Articolo pubblicato dal quotidiano "Liberazione" il 25 aprile 2007, su Il tempo del 28 aprile 2007  e da vari spazi web.

RAHMATULLAH POTREBBE ESSERE GIA' MORTO A SEGUITO DELLE TORTURE

Addirittura qualcuno ha prospettato la pena di morte contro Rahmatullah Hanefi per concorso in omicidio.

Sulla base di quale processo non si sa. Sulla base di quale contraddittorio e diritto di difesa non si sa.

Il nostro paese ha investito 50 milioni di euro nella ricostruzione e democratizzazione del sistema giudiziario afghano.

Se questi sono i frutti, il Ministro degli Esteri Massimo D'Alema dovrebbe prenderne atto e sospendere subito ogni forma di collaborazione con Kabul.

Quello che sta avvenendo ai danni di una persona scomparsa e della sua famiglia riporta la civiltà giudiziaria afghana indietro nei secoli, prima cioè del 16° secolo, quando si era affermato con l'"habeas corpus act" il diritto inviolabile di ogni cittadino di non essere detenuto senza essere visto da un giudice e di potersi difendere.

Hanefi è morto, forse. Si è detto che un anonimo funzionario della Croce Rossa l'avrebbe visto ma nessuno ha visto nè sentito l'anonimo funzionario della Croce Rossa.

Perché è stato imposto il più rigido segreto?  Quale uomo è stato mostrato al funzionario della Croce rossa e in quali condizioni?

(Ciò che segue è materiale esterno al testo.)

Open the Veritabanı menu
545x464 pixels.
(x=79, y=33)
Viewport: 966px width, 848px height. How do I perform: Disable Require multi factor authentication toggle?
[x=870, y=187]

Perché non è stata organizzata una conferenza stampa limpida e trasparente che chiarisse questi aspetti invece di far parlare a ruota libera su un giornale un capo dei servizi segreti?

L'opinione pubblica mondiale non ha potuto vedere il prigioniero sequestrato dai servizi segreti afghani.

Non lo ha più visto la sua famiglia, nè lo ha potuto vedere un avvocato di fiducia per difendersi da accuse, ad oggi paradossali e grottesche, che, secondo un quotidiano, potrebbero procurargli la pena di morte.

Ma chi può provare che di Hanefi non sia rimasto soltanto un cadavere martoriato dalla tortura subita?

Il comportamento tenuto dal governo afghano sta violando la dichiarazione universale dei diritti dell'uomo, sta violando i patti sui diritti civili e politici successivamente firmati in sede ONU.

A fronte di questo comportamento istituzionale, poco trasparente nei confronti del mediatore di Emergency che sembra somigliare nelle sue modalità di prigionìa alle barbare detenzioni di ostaggi da parte di terroristi e guerriglieri antigovernativi, è lecito pensare, fino a prova contraria, che Hanefi sia morto a seguito delle torture subìte.

E' un ipotesi, certo, ma di fronte al silenzio arrogante di Karzai,  è legittimo il sospetto che si cerchi di alleggerire l'imbarazzo di questa probabile morte tenuta nascosta, e che il governo afghano stia attuando la strategia preventiva della demonizzazione di Hanefi per rendere "più giusta" la sua fine agli occhi del mondo.